TASK REQUIREMENTS :: Whenever a line in the entries below contains "resolution", copy that line.

DATA EXTRACT ::

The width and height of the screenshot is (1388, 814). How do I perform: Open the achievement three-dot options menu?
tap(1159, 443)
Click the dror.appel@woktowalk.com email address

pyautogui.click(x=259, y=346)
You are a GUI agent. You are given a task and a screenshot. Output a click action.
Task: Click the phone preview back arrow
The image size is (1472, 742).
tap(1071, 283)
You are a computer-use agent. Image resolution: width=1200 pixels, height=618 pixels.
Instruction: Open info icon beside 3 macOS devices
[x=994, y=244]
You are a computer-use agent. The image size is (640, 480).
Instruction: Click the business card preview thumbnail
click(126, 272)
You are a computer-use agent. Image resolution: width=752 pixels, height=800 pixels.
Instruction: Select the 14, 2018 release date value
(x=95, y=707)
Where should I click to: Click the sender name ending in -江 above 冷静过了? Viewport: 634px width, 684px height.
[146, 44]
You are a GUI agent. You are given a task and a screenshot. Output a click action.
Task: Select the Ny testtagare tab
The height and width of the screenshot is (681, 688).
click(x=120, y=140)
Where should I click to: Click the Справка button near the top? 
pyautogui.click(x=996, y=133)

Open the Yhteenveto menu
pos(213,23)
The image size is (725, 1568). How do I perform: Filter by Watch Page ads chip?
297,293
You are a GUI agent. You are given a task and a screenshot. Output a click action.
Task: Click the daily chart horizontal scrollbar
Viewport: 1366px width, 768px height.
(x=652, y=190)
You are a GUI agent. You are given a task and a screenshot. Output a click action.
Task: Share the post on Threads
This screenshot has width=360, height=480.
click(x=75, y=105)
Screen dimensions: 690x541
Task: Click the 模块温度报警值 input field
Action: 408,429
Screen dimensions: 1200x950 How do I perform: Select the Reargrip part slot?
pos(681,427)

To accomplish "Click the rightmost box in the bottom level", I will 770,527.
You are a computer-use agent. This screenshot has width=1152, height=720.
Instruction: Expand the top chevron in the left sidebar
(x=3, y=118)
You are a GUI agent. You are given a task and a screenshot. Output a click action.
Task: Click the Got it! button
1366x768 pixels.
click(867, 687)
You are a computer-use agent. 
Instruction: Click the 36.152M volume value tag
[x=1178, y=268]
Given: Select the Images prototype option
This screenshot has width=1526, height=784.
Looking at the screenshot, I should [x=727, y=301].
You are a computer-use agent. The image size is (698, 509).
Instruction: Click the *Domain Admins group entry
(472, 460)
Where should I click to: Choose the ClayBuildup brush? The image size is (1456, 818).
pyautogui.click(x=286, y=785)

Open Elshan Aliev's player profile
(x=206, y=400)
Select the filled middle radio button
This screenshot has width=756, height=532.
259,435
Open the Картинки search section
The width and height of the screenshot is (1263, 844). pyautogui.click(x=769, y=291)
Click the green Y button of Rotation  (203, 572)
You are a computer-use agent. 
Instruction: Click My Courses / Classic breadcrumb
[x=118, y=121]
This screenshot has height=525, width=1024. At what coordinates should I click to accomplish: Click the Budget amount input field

ANSWER SECTION ::
You are a computer-use agent. Image resolution: width=1200 pixels, height=618 pixels.
You are a computer-use agent. Image resolution: width=752 pixels, height=800 pixels.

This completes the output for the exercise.